For Mac, I love the full screen mode on the iA Writer. There is no way to spend time formatting your text and no other distractions.

Good one.

But I guess it also depends on how your brain is wired...in my case its more visual, so sketching things help me a lot :)

I see what the author is saying, but this seems more like how to protect a fragile ego rather than a fragile idea.
I really think this advice depends on the idea and the person. If I had a great idea, and more and more people kept telling me how great it was, I would be even more motivated to go out and make it happen. On the same token, if everybody told me it didn't make sense, that's the type of feedback you need to refine an idea, make it more clear, or even decide to scrap it. At some point you need some sort of outside validation or criticism

On the other end, I agree with the author it's important to spend a lot of time with your idea before you share it. 9 times out of 10 you haven't fleshed it out enough, considered all the angles before it's ready to share, and that's when an idea is really fragile

Thanks for your feedback.

I think that its hard to just pitch a idea to somebody else...its all left to their imagination. Better to have already a prototype or something and have people play with that. The feedback will be much more valuable, then just shooting out some draft idea over a beer...you know what I mean!?

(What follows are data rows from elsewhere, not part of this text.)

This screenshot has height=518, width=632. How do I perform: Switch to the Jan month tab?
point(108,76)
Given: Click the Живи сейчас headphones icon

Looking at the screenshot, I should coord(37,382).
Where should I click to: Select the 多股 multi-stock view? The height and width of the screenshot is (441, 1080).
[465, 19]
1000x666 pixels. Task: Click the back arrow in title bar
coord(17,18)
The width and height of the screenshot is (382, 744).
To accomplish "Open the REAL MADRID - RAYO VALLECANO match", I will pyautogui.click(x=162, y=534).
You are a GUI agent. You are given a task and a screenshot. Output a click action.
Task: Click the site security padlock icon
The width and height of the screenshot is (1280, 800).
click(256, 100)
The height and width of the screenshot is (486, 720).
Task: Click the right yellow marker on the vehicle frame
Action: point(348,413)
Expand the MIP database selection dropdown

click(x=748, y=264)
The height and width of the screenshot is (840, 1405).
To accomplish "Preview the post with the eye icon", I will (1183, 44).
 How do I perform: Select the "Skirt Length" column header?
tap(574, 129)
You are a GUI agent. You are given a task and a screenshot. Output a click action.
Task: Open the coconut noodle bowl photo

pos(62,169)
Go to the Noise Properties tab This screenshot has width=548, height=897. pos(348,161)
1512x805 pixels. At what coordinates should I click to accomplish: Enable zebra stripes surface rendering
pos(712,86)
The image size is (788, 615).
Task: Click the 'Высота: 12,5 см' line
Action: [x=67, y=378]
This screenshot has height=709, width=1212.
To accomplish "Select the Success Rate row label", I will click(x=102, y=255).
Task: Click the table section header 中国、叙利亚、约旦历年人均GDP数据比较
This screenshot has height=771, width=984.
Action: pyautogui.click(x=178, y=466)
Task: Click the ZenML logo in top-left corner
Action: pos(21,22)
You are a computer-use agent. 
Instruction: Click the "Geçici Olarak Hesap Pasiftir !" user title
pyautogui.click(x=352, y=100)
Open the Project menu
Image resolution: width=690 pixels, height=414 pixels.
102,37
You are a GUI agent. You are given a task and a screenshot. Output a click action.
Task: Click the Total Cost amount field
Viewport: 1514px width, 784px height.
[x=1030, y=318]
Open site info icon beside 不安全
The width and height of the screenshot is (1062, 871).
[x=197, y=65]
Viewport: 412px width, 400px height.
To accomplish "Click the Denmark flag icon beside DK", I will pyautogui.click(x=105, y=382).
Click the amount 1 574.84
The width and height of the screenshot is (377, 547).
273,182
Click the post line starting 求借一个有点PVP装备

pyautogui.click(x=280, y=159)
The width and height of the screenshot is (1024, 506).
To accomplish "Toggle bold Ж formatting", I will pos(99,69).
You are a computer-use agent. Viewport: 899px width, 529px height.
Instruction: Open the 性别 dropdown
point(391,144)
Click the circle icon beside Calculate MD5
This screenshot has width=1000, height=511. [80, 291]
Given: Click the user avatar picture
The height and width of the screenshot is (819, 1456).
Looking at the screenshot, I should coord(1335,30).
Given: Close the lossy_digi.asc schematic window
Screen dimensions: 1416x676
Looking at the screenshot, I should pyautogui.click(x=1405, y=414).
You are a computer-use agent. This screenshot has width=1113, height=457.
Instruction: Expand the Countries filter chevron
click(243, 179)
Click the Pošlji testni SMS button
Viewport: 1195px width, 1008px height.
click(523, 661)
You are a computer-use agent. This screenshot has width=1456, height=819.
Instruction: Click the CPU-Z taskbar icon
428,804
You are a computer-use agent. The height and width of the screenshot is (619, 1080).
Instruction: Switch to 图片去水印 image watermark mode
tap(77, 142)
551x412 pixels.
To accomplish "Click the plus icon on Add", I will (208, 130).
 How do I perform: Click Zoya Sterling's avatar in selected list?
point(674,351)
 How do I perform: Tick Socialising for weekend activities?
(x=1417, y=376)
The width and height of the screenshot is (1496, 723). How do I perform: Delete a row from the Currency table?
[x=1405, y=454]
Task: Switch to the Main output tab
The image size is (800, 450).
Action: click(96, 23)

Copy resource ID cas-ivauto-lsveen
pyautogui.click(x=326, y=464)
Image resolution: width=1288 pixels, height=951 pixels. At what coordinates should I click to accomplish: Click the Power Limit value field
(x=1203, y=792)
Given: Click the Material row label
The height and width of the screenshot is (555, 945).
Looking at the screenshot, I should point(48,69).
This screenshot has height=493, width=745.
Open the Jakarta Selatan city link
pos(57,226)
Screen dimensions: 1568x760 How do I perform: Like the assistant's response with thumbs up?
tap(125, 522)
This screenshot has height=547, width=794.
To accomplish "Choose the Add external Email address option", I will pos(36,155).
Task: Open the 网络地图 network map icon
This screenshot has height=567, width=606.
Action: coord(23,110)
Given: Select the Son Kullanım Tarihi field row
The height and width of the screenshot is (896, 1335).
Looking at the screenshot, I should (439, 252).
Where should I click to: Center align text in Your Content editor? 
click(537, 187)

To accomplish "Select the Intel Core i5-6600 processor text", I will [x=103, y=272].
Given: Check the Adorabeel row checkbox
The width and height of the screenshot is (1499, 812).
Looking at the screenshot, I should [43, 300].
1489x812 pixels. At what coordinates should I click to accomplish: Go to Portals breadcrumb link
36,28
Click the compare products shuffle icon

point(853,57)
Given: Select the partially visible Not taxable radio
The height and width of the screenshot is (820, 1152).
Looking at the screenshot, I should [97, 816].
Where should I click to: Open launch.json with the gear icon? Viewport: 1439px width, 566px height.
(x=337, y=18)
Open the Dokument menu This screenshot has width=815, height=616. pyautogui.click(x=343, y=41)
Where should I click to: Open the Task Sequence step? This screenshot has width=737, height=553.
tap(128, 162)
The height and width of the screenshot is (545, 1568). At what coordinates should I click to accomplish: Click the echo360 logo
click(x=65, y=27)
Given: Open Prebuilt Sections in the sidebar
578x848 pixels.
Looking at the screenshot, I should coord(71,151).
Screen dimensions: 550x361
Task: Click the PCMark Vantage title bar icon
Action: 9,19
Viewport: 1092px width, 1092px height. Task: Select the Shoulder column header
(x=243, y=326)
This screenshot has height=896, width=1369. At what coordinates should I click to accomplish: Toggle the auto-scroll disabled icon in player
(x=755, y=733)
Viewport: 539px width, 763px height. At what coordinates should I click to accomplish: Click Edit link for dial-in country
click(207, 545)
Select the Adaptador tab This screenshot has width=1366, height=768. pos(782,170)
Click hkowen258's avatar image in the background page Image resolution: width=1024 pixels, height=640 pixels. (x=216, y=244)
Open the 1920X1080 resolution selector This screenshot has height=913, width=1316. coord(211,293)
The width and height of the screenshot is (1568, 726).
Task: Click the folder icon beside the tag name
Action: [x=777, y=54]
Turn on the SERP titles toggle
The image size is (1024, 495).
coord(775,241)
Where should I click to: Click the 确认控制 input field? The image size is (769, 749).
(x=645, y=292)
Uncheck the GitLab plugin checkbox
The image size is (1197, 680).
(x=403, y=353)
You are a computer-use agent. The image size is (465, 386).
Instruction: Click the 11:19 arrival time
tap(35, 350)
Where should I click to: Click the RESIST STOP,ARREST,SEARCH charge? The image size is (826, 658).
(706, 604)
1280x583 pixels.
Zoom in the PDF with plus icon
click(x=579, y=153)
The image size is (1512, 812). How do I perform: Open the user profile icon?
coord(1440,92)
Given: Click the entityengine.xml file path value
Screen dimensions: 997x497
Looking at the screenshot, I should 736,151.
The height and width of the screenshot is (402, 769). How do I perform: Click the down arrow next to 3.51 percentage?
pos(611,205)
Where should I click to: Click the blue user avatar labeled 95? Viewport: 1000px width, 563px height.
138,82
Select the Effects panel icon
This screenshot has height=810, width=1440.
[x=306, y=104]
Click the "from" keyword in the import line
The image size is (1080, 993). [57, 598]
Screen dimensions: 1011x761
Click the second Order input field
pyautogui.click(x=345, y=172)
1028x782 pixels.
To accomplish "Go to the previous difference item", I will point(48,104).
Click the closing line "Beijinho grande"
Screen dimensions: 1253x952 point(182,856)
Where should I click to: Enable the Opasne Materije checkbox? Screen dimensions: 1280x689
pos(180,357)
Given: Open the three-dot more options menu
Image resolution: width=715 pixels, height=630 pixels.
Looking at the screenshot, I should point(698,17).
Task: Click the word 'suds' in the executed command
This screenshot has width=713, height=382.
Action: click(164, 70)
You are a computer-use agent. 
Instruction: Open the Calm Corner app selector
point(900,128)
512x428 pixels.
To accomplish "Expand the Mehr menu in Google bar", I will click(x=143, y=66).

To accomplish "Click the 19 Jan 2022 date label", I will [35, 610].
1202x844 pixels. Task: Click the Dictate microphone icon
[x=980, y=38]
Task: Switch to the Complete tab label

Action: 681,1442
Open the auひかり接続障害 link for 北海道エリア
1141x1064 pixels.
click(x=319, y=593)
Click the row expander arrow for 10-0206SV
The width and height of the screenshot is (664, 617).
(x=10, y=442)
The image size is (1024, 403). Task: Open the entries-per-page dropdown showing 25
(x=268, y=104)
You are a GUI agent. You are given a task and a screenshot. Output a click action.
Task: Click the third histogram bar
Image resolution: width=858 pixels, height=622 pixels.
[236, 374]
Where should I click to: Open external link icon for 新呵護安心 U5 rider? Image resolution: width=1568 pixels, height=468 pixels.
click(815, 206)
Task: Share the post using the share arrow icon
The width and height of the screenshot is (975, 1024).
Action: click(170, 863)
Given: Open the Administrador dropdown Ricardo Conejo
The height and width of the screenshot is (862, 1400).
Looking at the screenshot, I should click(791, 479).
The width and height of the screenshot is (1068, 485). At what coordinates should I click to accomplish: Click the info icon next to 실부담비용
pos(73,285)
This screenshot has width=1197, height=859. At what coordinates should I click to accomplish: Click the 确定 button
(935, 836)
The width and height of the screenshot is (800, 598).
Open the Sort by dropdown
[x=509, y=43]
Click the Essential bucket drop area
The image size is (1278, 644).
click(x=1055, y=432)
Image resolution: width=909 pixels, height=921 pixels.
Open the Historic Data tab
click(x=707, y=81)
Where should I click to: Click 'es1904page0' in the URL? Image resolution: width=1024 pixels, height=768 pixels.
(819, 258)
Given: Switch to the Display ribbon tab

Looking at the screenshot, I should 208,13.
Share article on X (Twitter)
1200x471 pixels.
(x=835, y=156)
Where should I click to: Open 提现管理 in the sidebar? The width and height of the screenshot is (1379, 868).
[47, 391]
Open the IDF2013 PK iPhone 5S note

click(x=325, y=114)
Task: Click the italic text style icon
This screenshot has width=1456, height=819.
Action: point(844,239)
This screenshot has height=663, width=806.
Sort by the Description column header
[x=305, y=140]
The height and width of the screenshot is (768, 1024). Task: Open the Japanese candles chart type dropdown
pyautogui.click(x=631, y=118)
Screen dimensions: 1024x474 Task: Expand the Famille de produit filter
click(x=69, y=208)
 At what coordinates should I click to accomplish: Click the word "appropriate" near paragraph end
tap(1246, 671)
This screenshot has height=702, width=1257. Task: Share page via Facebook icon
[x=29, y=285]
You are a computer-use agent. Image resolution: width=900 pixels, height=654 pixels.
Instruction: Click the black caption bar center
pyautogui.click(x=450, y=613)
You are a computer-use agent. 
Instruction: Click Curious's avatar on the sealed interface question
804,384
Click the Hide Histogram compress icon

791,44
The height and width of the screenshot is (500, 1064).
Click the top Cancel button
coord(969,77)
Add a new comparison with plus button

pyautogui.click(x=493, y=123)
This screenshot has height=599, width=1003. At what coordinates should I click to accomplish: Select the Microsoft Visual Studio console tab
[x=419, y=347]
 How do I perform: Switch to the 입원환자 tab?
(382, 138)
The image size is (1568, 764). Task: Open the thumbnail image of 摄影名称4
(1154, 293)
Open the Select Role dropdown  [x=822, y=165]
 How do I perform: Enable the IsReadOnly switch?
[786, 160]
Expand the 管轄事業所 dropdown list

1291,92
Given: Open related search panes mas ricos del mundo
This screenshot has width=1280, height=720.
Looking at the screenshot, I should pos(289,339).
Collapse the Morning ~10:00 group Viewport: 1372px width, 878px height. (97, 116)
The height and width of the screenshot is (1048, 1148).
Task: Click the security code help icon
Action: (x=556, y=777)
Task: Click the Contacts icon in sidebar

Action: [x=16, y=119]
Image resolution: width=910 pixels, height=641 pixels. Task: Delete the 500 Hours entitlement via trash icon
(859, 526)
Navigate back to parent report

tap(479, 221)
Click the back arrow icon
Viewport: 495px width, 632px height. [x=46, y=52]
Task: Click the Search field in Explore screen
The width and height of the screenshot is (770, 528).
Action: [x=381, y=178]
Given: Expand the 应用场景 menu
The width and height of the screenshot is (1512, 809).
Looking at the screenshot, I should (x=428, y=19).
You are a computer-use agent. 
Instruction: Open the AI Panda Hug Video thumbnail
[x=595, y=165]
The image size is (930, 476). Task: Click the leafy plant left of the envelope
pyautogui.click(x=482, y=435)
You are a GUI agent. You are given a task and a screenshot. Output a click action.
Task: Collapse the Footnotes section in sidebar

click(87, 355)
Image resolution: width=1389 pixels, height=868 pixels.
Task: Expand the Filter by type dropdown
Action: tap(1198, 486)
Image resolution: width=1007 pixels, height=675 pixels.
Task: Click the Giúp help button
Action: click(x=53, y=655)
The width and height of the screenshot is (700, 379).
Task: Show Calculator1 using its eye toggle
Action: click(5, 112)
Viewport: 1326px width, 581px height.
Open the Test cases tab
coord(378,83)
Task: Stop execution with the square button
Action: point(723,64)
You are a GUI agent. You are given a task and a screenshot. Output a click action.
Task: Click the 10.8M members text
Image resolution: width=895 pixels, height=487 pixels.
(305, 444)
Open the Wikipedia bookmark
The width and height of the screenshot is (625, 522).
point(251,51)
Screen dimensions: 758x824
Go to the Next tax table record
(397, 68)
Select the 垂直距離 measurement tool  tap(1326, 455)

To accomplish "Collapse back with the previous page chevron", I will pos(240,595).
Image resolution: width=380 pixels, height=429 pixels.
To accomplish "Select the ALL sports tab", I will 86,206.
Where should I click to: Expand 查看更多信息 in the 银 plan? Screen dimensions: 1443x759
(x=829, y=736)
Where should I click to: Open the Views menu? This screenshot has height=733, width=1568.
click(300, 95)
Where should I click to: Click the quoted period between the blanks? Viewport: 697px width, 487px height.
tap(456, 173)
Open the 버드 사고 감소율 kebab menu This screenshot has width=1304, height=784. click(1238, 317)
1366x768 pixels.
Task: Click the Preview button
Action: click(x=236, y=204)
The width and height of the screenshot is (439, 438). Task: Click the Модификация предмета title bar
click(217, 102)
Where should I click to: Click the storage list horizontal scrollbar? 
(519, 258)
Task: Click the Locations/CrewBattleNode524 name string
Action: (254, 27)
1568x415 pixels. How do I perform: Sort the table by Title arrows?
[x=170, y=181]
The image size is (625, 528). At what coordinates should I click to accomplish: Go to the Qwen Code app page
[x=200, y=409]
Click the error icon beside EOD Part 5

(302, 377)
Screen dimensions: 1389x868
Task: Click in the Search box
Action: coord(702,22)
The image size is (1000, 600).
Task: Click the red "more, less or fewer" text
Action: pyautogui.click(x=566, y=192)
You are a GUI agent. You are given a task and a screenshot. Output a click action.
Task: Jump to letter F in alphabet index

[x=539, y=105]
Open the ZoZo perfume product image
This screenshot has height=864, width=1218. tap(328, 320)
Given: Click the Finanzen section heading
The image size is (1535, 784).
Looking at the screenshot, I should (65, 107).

So the author is right and I really enjoyed reading this as I've got myself one of those shiny ideas and I can relate but then when he gets to the part about prototyping I get angry.

The implication in that part of the story is that if the author can get a million users with a 20minute - 12hour prototype then you should be able to as well. I think that's bullshit and it'll discourage a lot of people. If he had said "a quick prototype... And fair amount of users, enough to show you there's interest..." then it would have been perfect! Not everyone has a 12 hour block to create a prototype even if it's a simple CRUD app and some people aren't master programmers that can whip up a prototype worthy of a million users in 20 minutes but they may still be very capable of knocking something out that's of good quality to them and fast measured on their own scale. Now a lot of people reading this think the bar is set at a million users for a prototype to be worthy of further work. Even I thought that and I know better!

For example, a few months back I knocked out a quick prototype, stripped down to the core, just like the article describes. It took me a week or two to get it up though because I just didn't have time to do it all at once. That prototype with absolutely zero promotion got 40 users in 3 weeks. There was only a single link pointing to it from another orphan site that also gets no promotion from me. After reading this article I thought I was a failure. I didn't make my prototype in 20 minutes and it has nowhere near a million users. But then I remembered I'm operating on a different scale. I'm a nobody with no personal brand and no widely read blog. So my 40 users are the same as his million on my scale.

So in the end I think those details were misleading and unnecessary. I think they're unrealistic too. Either the bar is set super high for anyone with an idea or that was bragging. I mean, that's really impressive and deserves to be bragged about but when it's in a blog post meant to motivate, advise, or inspire people it only serves to set up the naive for a let down and get realists upset.